- WHAT IS BEING ASKED: Filter the entries, keeping every line with the string "pixels".

- EXTRACTED ENTRIES:
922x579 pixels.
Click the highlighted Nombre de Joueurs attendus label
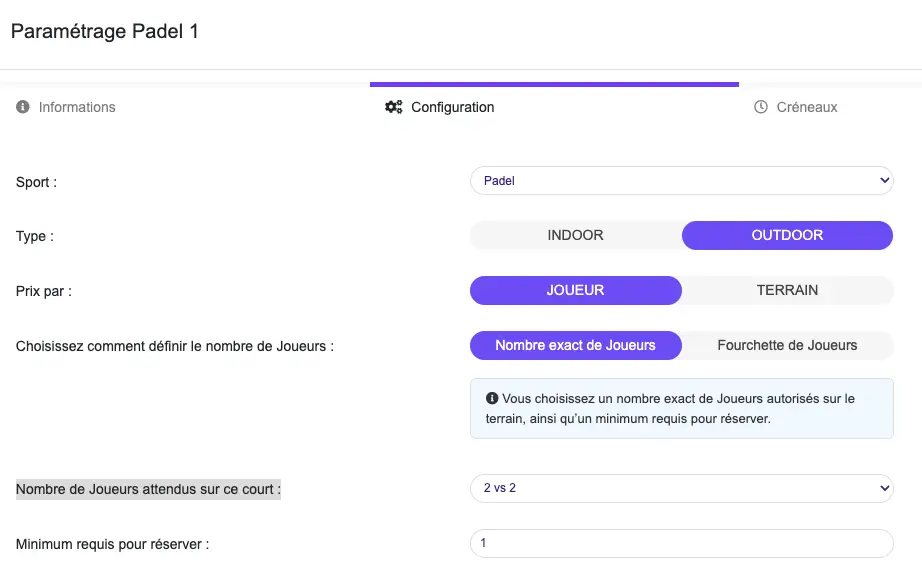point(148,489)
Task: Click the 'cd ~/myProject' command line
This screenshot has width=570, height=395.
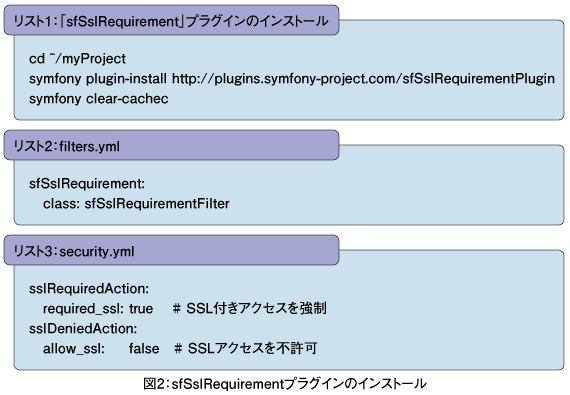Action: click(77, 59)
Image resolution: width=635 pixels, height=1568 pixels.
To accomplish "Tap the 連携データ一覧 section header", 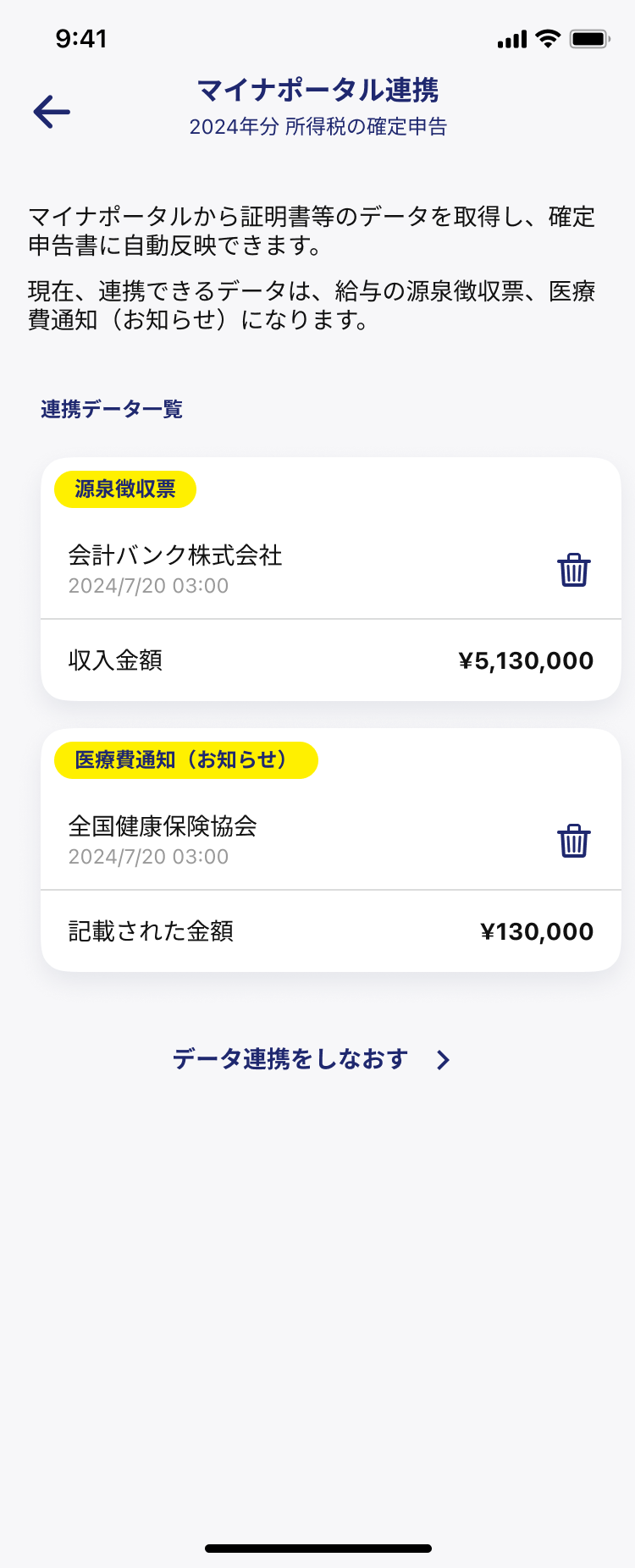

- ANSWER TO THE EXERCISE:
922x579 pixels.
Image resolution: width=635 pixels, height=1568 pixels.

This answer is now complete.